Güncelleme Tarihi:
Çok güzel olur. Genelde kadınlar, hemcinsleriyle yaşamı sorgular, karşılaştıkları insanlara dair kişilik çözümlemesi yapar ya da olayları tartışırlar. Azdır böyle erkekler, ama karşılaştığınız andan itibaren beyninizdeki ayna nöronları alarm verir. Karşınızdaki sanki sizsinizdir. Yaşamı sorgulayan, zamana anlam katan, farkındalığı yüksek ve gelişime/değişime açık biriyseniz şayet, sizi şaşırtan bir karşılaşmaya dönüşür iş. Sohbet sohbeti açar, zamanın lineer yanıltıcığından anın mekânsızlık düzeyine geçer ve siz tam olarak Şems’i bulmak deyiminin içine düşüverirsiniz. “Okunacak en büyük kitap insandır”
diyen Hacı Bektaş-ı Veli’nin hümanizmden feyz almışcasına sayfa sayfa açılırsınız. Böylesi bir odaklanmada dışardaki her şey önemini yitirir ve sanki beyin meditasyonda olduğu gibi alfa dalgaları yayar. Artık huşu içindesinizdir.
Onu bir daha görüp-görmeyecek olmanızın, onun yaşamında nasıl konumlanacağınızın bir önemi yoktur. Çünkü anda yaşamak böyle bir duygudur, sorular yoktur, karşılıklı sevgi akışı vardır.
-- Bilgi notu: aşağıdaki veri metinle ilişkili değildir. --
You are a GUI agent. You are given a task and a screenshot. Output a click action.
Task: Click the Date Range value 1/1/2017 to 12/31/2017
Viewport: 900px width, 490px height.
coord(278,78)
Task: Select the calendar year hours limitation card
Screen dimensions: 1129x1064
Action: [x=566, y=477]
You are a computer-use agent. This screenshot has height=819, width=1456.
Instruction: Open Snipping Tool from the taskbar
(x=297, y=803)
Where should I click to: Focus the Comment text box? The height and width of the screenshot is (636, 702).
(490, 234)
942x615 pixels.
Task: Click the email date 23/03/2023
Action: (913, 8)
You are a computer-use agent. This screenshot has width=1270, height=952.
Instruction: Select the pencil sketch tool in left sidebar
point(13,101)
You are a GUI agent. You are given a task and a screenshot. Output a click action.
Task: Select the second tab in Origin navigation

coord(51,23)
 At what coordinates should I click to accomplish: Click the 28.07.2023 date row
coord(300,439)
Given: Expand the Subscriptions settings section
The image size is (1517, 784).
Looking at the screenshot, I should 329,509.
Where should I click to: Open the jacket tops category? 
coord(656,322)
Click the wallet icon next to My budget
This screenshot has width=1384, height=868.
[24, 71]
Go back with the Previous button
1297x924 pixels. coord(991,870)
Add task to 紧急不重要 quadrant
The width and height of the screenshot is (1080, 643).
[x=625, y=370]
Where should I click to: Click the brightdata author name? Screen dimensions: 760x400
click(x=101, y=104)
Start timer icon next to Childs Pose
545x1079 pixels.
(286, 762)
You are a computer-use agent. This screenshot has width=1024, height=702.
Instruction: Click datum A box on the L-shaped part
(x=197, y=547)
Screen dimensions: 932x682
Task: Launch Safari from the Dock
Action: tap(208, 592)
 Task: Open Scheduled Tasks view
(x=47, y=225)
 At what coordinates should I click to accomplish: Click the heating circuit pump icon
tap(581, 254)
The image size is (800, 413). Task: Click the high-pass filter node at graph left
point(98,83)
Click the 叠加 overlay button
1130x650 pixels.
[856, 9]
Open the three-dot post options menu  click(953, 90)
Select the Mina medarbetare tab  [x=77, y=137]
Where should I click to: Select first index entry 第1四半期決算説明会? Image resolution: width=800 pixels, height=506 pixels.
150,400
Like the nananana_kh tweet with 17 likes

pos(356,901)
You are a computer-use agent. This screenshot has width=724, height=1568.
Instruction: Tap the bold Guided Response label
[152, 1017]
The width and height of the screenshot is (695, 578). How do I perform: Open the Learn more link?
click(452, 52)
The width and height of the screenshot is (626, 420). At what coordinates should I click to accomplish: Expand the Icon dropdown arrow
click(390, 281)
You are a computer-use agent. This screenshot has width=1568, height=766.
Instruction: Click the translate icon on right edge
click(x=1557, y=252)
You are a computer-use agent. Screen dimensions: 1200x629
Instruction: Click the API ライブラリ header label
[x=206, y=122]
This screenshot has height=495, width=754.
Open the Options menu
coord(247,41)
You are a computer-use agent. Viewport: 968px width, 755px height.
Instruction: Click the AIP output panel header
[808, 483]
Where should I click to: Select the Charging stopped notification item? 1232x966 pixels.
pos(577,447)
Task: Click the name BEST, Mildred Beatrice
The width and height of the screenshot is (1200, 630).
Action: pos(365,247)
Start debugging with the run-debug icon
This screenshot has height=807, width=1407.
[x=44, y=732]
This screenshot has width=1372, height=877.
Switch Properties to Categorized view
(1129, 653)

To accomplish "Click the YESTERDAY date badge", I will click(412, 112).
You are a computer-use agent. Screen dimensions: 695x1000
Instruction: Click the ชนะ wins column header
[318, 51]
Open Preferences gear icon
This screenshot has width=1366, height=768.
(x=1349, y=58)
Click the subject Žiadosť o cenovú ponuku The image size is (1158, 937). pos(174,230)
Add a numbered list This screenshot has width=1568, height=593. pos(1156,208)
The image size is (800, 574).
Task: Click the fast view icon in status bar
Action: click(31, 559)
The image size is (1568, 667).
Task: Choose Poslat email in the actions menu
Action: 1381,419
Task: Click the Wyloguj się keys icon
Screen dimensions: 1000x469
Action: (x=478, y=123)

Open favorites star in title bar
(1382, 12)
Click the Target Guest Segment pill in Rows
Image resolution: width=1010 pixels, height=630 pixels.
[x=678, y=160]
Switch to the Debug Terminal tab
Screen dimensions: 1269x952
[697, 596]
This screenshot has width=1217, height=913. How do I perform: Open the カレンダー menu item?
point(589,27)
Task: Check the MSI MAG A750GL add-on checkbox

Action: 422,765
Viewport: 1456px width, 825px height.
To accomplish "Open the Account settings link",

Başkalarına bağımlı olduğu için beslenemediğimiz yatay enerji kaynağı kendiliğinden kesilir ve siz göksel enerjiye bağlanırsınız. “Merhaba ben geldim” dersiniz. Artık üzerinizde taşıdığınız o sahte kimliğe ihtiyacınız yoktur. Böyle anlarda bana “ne istersin?” dediklerinde, hiçbir şey cevabını verdiğim çok olmuştur.
ÖYLE BİRİYLE TANIŞTIM…
Yaşamın anlamını arayan ve kendini sorgulayan kahramanımız derinlikli bir yaşam öyküsüne sahip. Amerikan ordusunda önemli bir mevkii, maaşı ve güzeller güzeli bir eşi varken başlar hikâye. Aydınlanma bir ödül töreninde gerçekleşir. Osho’nun aydınlanmayı betimlediği kişiye özel şu şarkı dramatik tonda çalınır kulağına. Sanki başına Delpi’deki Apollo Tapınağı’nda yazan “kendini bil” sorusu düşmüştür. Hıçkıra hıçkıra ağlar. Amerikan milliyetçiliğine kapılmış bir Brave Heart sanıldığından arkadaşları tarafından kucaklanır. Veda ediyordur oysa. Dönüş uçağında istifa mektubunu yazar, eve döner dönmez de eşine boşanmak istediğini söyler. İstanbul’a taşınır, bir iş kurar. Ortağı yüzünden iflas eder, ama kararından asla pişmanlık duymaz. Her sabah bir işi varmış gibi giyinir, bir arkadaşının ofisine gider. Dört ay sonra ilk işini alır. Amerika’daki garantili yaşamını neden reddettiğini şöyle açıklar: “Amerika’da kalsaydım sonunu bildiğim bir yaşantım olacaktı. Kendimle yüzleştiğim o gün farkındalıksız yaşam bana sığ geldi. İçim acıdı. Oysa ben ruhsal, zihinsel ve bedensel birliğin, Allah’a kavuşmanın derdindeyim.” O günden sonra kendisiyle dost olduk.